The Utror river in Kalam Bazaar in happier days
Fighting in the Swat Valley in north-western Pakistan between the Army and Tehreek-e-Taliban militants is still fierce, even though people are beginning to return to their houses in the southern parts of the region. Yesterday the Pakistan Army said 16 militants were killed in the Maidan area of Lower Dir, while another five were killed in different parts of the Valley.
One incident in particular, in the beautiful Kalam Valley, indicates just how fierce the fighting has become. When a group of Taliban fighters set up a checkpoint close to the the village of Urtror, the villagers called the security forces who arrived and shot dead one of the militants. Another jumped into the river Swat and was reported drowned, while six others escaped.
However, that was not the end of the affair. According to The News International, "the security forces reportedly hanged the body of the slain militant from a pole on Gammon bridge near Kalam town. This practice is apparently being followed to warn the militants of a similar fate."
This report accords with others I have seen that suggest the bodies of militants have been put on public display or left in public places by the Army as a warning to others.
The viciousness of the TTP fighters who have arrived in the area is not in doubt either. Ghazala Khan, writing for the blog All things Pakistan recounts a horrific story from a young woman called Palwasha from the Charbagh area of the Swat Valley. TTP militants tried to force her father to marry off Palwasha and her three sisters on the spot to four men they brought to the family house. Read her blog to find out what happened.

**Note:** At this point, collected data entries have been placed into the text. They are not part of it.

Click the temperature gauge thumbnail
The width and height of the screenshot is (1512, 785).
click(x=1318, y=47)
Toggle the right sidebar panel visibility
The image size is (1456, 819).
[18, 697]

The situation in Swat - not to mention other parts of the North West Frontier Province and FATA - is nothing if not complex. It has always been my belief that a good knowledge of the tribal structure and history in this part of the world is essential. Without it, most military action can only exacerbate problems.

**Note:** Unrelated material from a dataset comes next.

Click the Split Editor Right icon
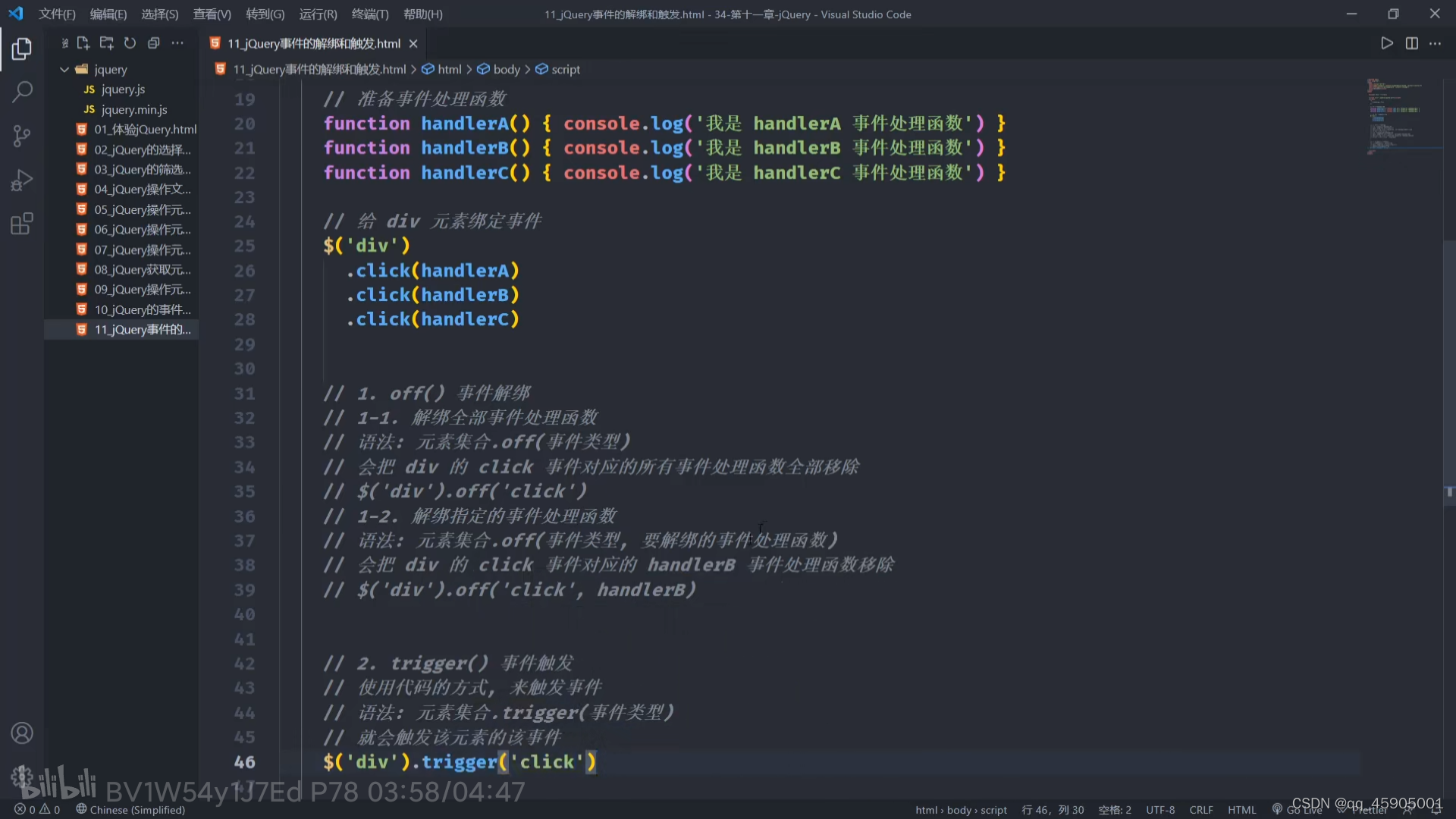This screenshot has height=819, width=1456. pos(1411,43)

After years in which the US Army in particular has failed to distinguish between the different Taliban factions - or even between those that operate in both Pakistan and Afghanistan and those that confine themselves to the tribal territories - things now seem to be changing. In this context a new report by the Nine Eleven/Finding Answers (NEFA) Foundation is to be welcomed.

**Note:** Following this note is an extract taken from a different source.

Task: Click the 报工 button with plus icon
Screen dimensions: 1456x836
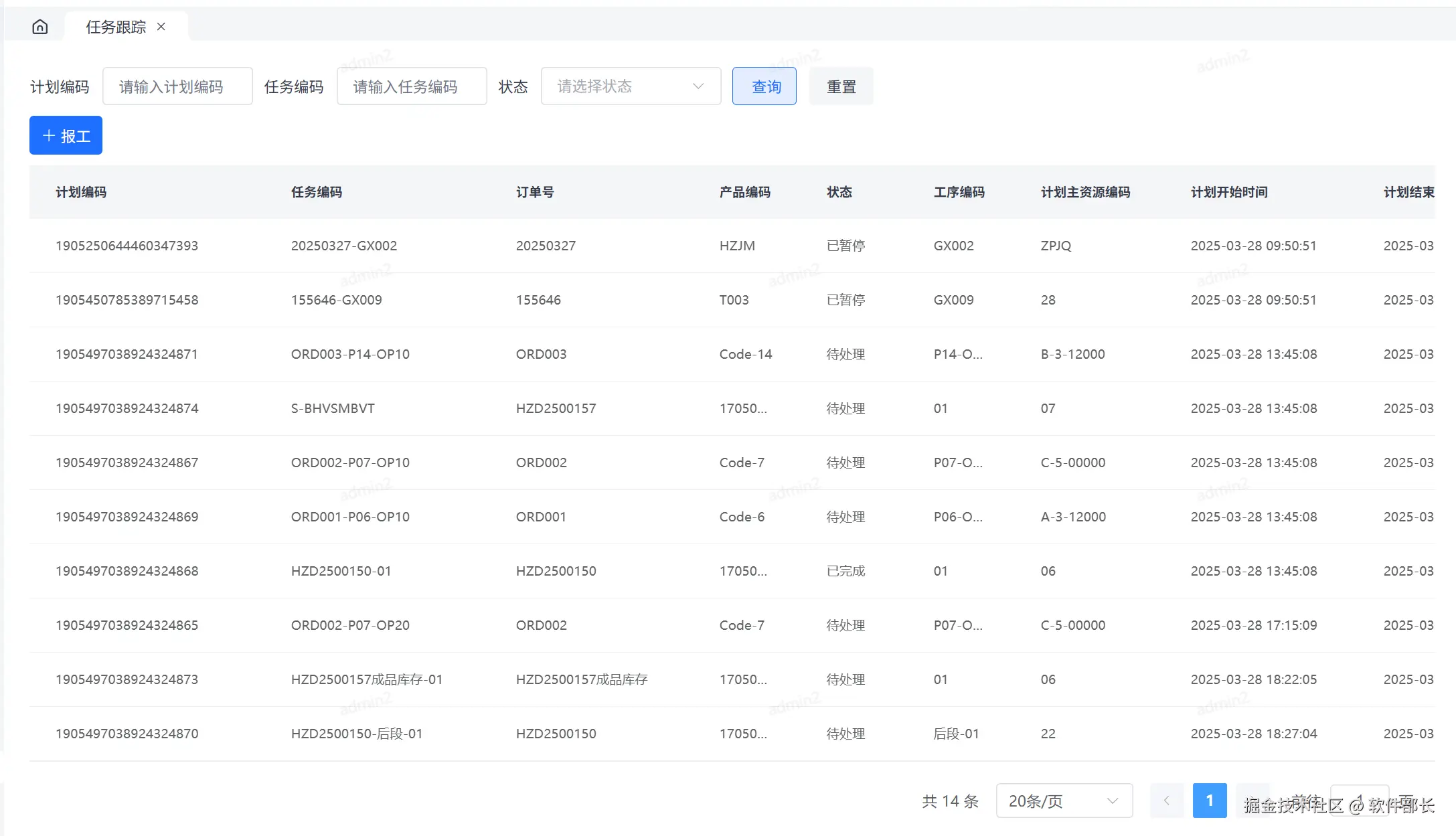Action: pyautogui.click(x=66, y=136)
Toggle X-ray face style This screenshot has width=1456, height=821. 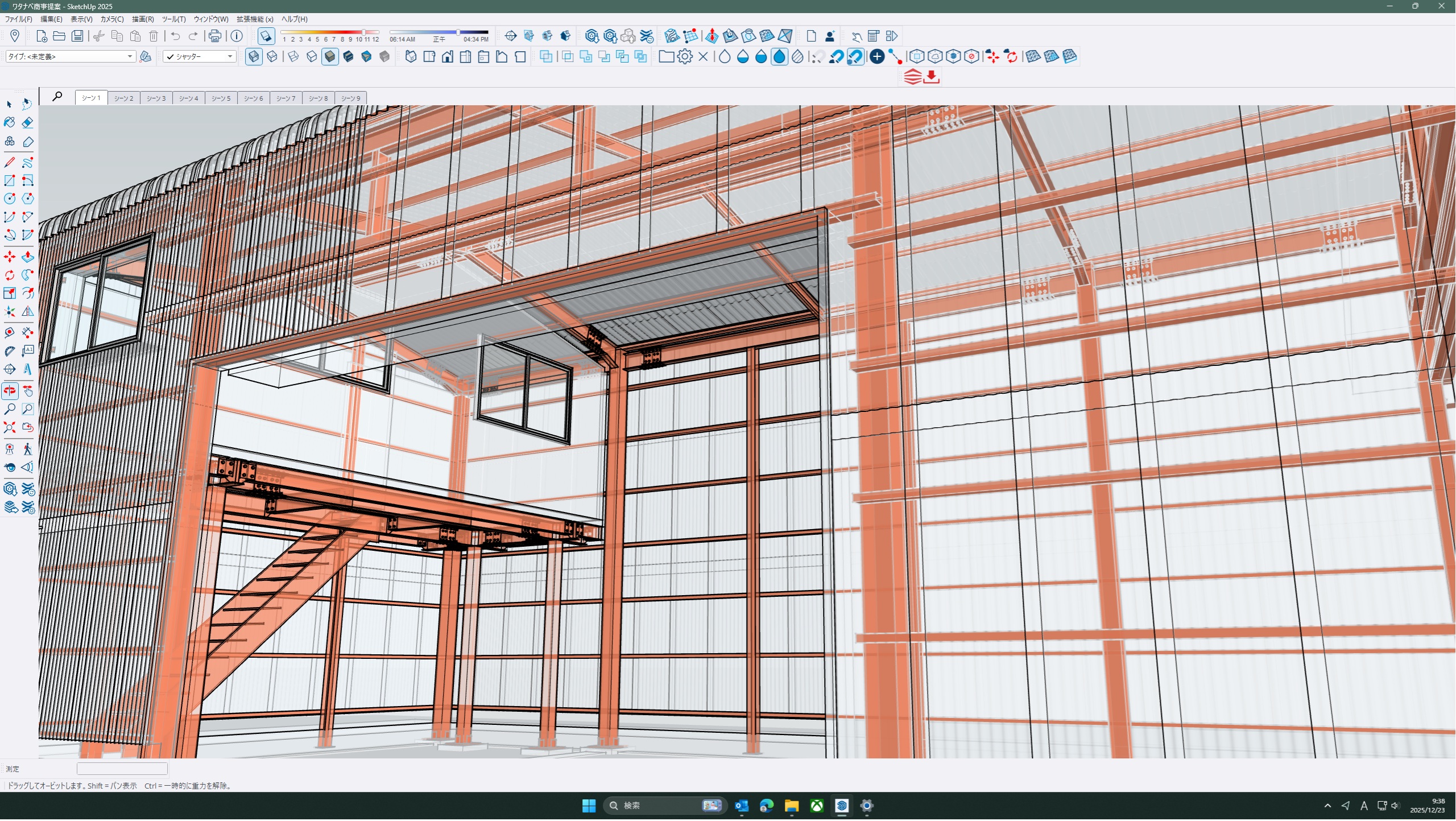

Written by NEFA Foundation Senior Investigator Claudio Franco, The Tehrik-e-Taliban Pakistan: The Bajaur Case is to be welcomed. It is the first of three reports that aim to explain the background to the various Taliban factions in Pakistan. This first report looks into the Pakistan Army's offensive in Bajaur, which started a year ago and which was the first indication that there had been some kind of change of policy by the army in its attitude towards the militants who had effectively declared independence from Islamabad. It concentrates on the history and background of Faqir Mohammed.
Franco makes the point that up until 2007 Bajaur mainly functioned as a logistical base for the more active TTP campaigns further south in Waziristan. However, he says, "Terrorist plots targeting both London and Barcelona, respectively, in 2005 and 2007, were linked to al-Qaida operatives based in the Bajaur area. Moreover, the Agency border passes, in particular the Nawa Pass, have functioned for years as a revolving door to and from neighboring Kunar Province in Afghanistan."
The report is invaluable and personally I can't wait to see the next two.